Wishing for a different communal discourse
This is real, and I want to be prepared: Elul, Selichot, and Rosh Hashanah

If you're attending shul during the Days of Awe...

This is a draft of something I'm hoping to make available at my synagogue during High Holiday services. It's loosely based on something I remember reading when I was an undergrad. I welcome responses, comments, and suggestions. Have you ever tried something like this? What did your version say?


Welcome to High Holiday services at CBI!

Over the course of the Days of Awe, we gather frequently to pray. At most services, we'll experience some of the elements of daily and weekly prayer: psalms of praise and thanks, the Shema and its blessings, the chance to stand before God -- whatever you understand that word to mean, God far above or God deep within -- during the standing prayer called the Amidah. At our morning services we'll read from Torah, as we do every Shabbat.

We'll also experience some things during these services which aren't part of daily and weekly prayer at CBI: a reading from the prophets (called the Haftarah -- this is done weekly at many synagogues, though not at ours), a sermon from the rabbi (which only happens here during the Days of Awe; the rest of the year, if I offer any remarks, they take the short and informal form of a d'var Torah), and a variety of special prayers written for use during the Days of Awe.

It is my deep hope that these services will resonate with you. I hope that the prayers, in their music and in their language, will open something in your heart and in your spirit, and will help you feel connected with God, with our community, and with our tradition at this holy time of year.

But I know that prayer services don't speak to everyone. And these are some of the longest, and most intellectually challenging, services of our year. If you find that our services aren't speaking to you, here are some options. You might:

  • leaf through the machzor (high holiday prayerbook) in search of pages which resonate with you or interest you -- Torah readings, poems, meditations;

  • move to the back of our sanctuary and pull a book off of the shelves in our library, which surrounds the big sanctuary -- all of our books relate to Judaism in some way, and who knows, you might pull exactly the book you didn't know you needed to read;

  • sit in silent meditation and let the service wash over you, taking care to be attentive to your breath and to what arises in you as you listen to the singing and the prayers;

  • slip outside and experience connection with God through walking in the grass and near the wetlands beside our synagogue, or through sitting in our gazebo; you might try the practice attributed to the Hasidic master Rabbi Nachman of Bratzlav, who had the custom of walking in the fields or in the woods and speaking quietly with God as he went;

  • find your way to the back of our sanctuary, claim some space for yourself, and do some gentle yoga while you listen to the davening;

  • visit our classroom, where there is childcare during many of our services, and connect with divinity through spending quality time with the next generation of our community.

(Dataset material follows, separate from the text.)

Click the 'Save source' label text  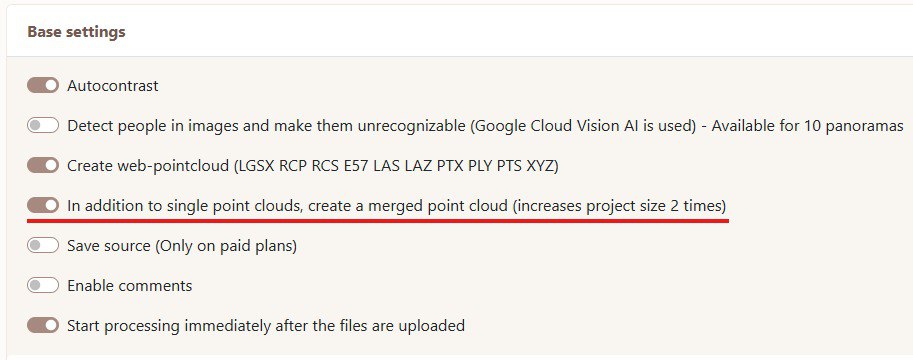point(109,246)
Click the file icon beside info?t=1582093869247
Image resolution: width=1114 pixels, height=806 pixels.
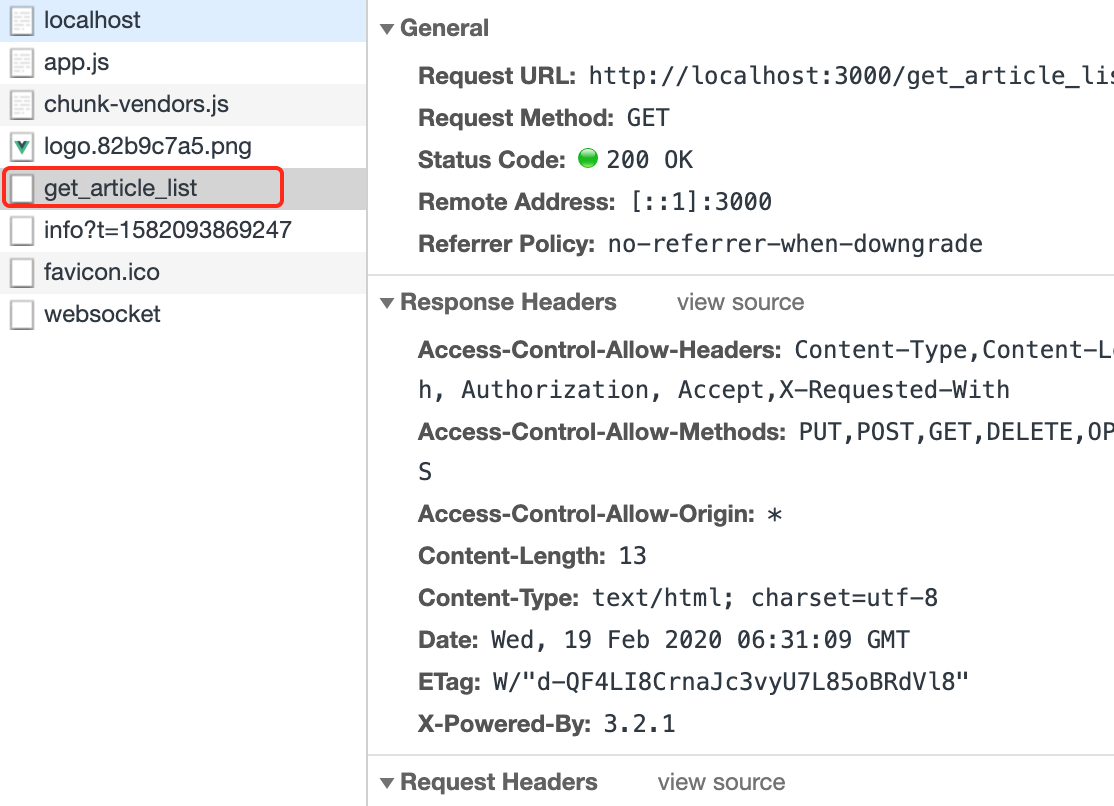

This is a unique season in our year, and I want you to experience it wholly. Your shlichei tzibbur (leaders-of-prayer) will do our best to keep our services meaningful and engaging, but if what we're doing isn't speaking to you, we hope you'll forgive us -- and will do whatever you need to do in order to connect with the Days of Awe, with our traditions, and with God.

(Though please don't text or engage with social media in our sanctuary while others are in prayer.)

Wishing you every blessing as we move through this holy season!